April has arrived. Thankfully, the days are longer, the weather forecast is improving and fields are beginning to dry out. However, this week I’ve talked to at least one farmer from each of the main farming sectors, in what I will call severe hardship.

I call it ‘severe hardship’ but, really it’s probably a combination of mental exhaustion, physical fatigue, pent up frustration and loneliness, all usually compounded by perhaps an animal health issue such as scour in calves, TB in the herd etc.

Each felt they were in a very bad place. However, when you talk through the issues and possibilities only then do you realise that maybe there are options.

A frustrated tillage farmer with nothing done in the fields since February and water-soaked ploughed fields. An exhausted dairy farmer, out of silage, with scour in calves leading to multiple calf deaths. A beef and sheep farmer living in fear every day and night with a new stock bull that is delivering exceptionally big calves who also had two-week-old lambs, dying in the fields for no apparent reason. None of the farmers I talked to had exceptionally big farms, and while I agree scale can compound farmers’ problems very quickly, it’s not always big farmers in trouble.

After an exceptionally dry February, many felt we were going to get repaid February rains at some stage. In reality, March has brought that repayment faster than most expected.

Running out of winter feed is scary for many livestock farmers and the thought of having to buy silage often dents pride when it shouldn’t.

Anxiety

Often those on good land with much better grass growth don’t appreciate or understand the anxiety and pressures of those on heavier soils or in high-rainfall areas. This is especially true when the winter can be a month longer either side of the ‘normal’ months. Winter feed becomes a stress, what to do with waterlogged fields that haven’t got nitrogen becomes a stress, and when the clouds are the only things in the fields every day, that too becomes a stress.

**QUESTIONS TO ANSWER:**
1. In the text on farm hardship, write out the part starting at "Running out of" and ending at "becomes a stress." again, replacing "stress" with "worry".
2. Translate this sentence from the text on farm hardship into Spanish: "Running out of winter feed is scary for many livestock farmers and the thought of having to buy silage often dents pride when it shouldn't."
3. Answer these questions from the text on farm hardship:
(a) How much had the tillage farmer done in the fields since February?
(b) What had the dairy farmer run out of?
(c) What was the weather like in February?

**THE DATA:**
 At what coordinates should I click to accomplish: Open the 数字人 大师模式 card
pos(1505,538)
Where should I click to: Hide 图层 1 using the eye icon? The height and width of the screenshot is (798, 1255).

**ANSWERS FOR THE EXERCISE:**
1.
Running out of winter feed is scary for many livestock farmers and the thought of having to buy silage often dents pride when it shouldn’t.

Anxiety

Often those on good land with much better grass growth don’t appreciate or understand the anxiety and pressures of those on heavier soils or in high-rainfall areas. This is especially true when the winter can be a month longer either side of the ‘normal’ months. Winter feed becomes a worry, what to do with waterlogged fields that haven’t got nitrogen becomes a worry, and when the clouds are the only things in the fields every day, that too becomes a worry.

2. Quedarse sin forraje de invierno da miedo a muchos ganaderos, y la idea de tener que comprar ensilado a menudo hiere el orgullo cuando no debería.

3.
(a) Nothing.
(b) Silage.
(c) Exceptionally dry.